Ponder for a minute what might motivate a rock critic to write about religion. It's an endeavor not undertaken lightly, you may be sure. Yet reviewers from Bang to Vanity Fair have repeatedly likened Polyphonic Spree performances to revivals for the lost generation--the very smirking, shoegazing indie drones, and their tattooed metal-punk counterparts, you'd think would be the first to scoff. Granted, it's religion lite. Although they perform in choir robes, with evangelistic fervor, The Spree make no mention of God, let alone scripture or any discernable ethical construct. But neither is there a shred of irony in their exhortations to celebrate life, seize the light and love everything in sight.

Just follow the seasons, and find the time/Reach for the bright side/. . . Follow the day and reach for the SUN!

Founder Tim DeLaughter says the idea for Polyphonic Spree began while his former band, Tripping Daisy, was still active in the wake of its 1993 hit single, "I Got a Girl." In fact, Tripping Daisy is a clear progenitor to the Spree's semi-psychedelic dimension. But this 24 (more or less)-piece choir/orchestra/performance art troupe got wings only after DeLaughter's friend, and Tripping Daisy bandmate, Wes Berggren, died of an overdose.
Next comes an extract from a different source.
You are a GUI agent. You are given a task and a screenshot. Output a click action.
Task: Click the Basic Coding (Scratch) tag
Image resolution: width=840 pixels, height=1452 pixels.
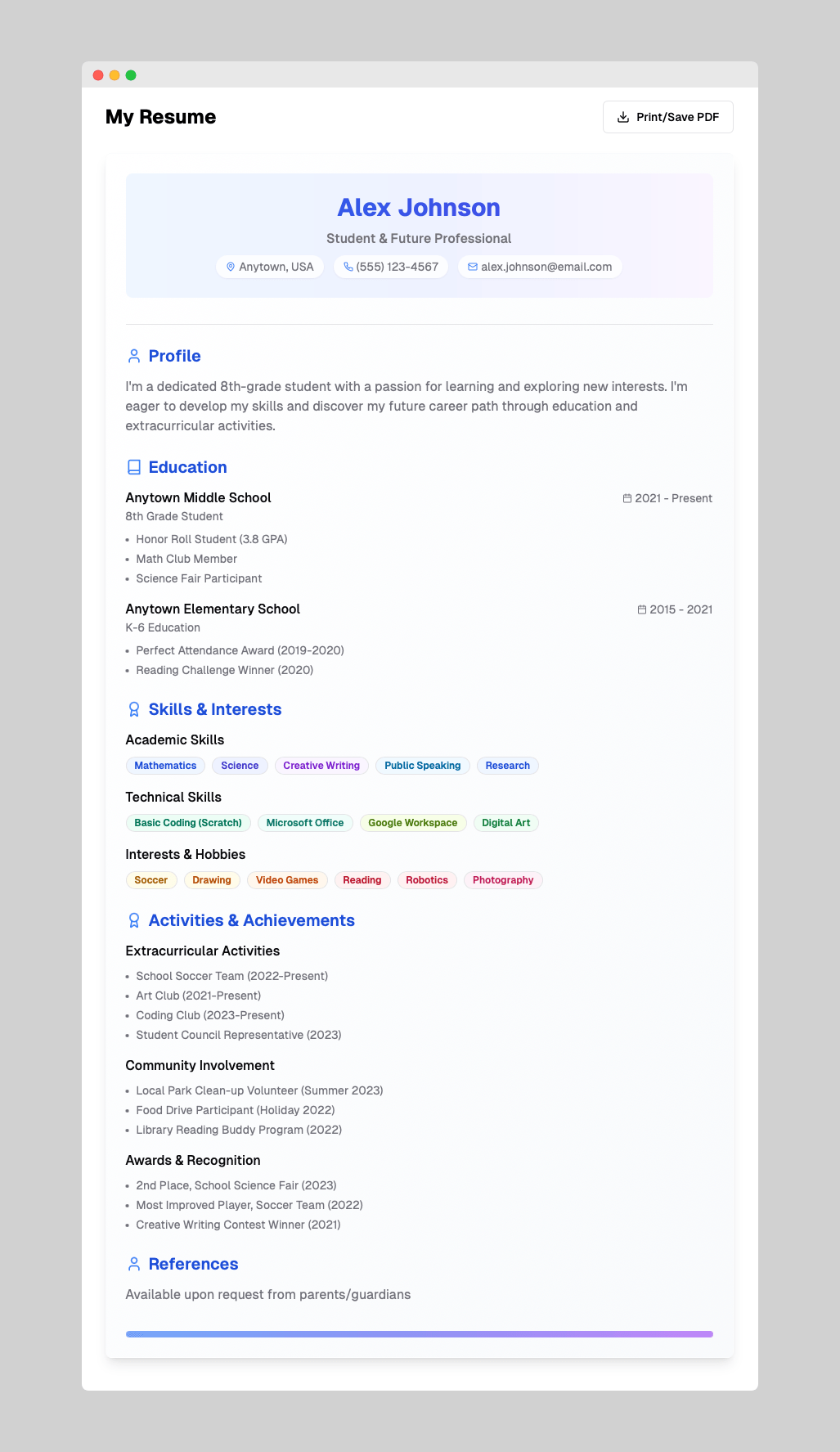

DeLaughter says he is still sorting out the meaning of it, but that event lends considerable weight to lyrics like "Suicide is a shame/Soon you'll find your own way/Hope has come, you are saved."

What rocks about the Spree is it's sheer, jawdropping excess. The concept, not to mention the sound, is spectacularly over the top: as radical and emotional as punk rock, as bright and goofy as bubble-gum pop, as arena-expanding as fireworks and a thousand lifted lighters, as shocking in its way as Iggy Pop. The impression is virtually without reference. Not as heavy as Godspell or Jesus Christ Superstar, not as witless Up With People, it is perhaps closest to the spirit of Power Puff Girls, but with the energy and showmanship of a '70s hair band and the orchestral beauty of '60s symphonic pop.

The group's first record, 2002's The Beginning Stages of . . . has just been re-released on Hollywood Records, pending an all-new Hollywood Release early next year. The label took an interest after the Talking Heads' David Byrne, smitten by a U.S. performance, lined up European dates for the troupe, and they took the continent by storm. While considerably flattening the live experience, the record gives a good overall impression of what the hubbub is about, and would make an essential contribution to whatever bag of tricks you use to keep yourself sane on life's more wretched days. In the dark, you'll find whistling a lame alternative to smiling and actually singing out loud.

Live, the Spree leap and bound around their harps and saxophones, their joy uncontainable. They improvise and play off each other with the skill of the most accomplished jazz musicians--no mean feat amongst more than a dozen harps, trumpets, electric guitars, banjo and theramin. The considerable diversity of their audience dissolves in a uniform expression of awestruck, open-mouth grins, laughter and sing-along choruses. The fact is, that the Spree has lightened unexpected corners and left them glowing in their wake, creating a curious, and remarkable, impression that music geeks the world over may actually have some sort of God-shaped holes in their hearts.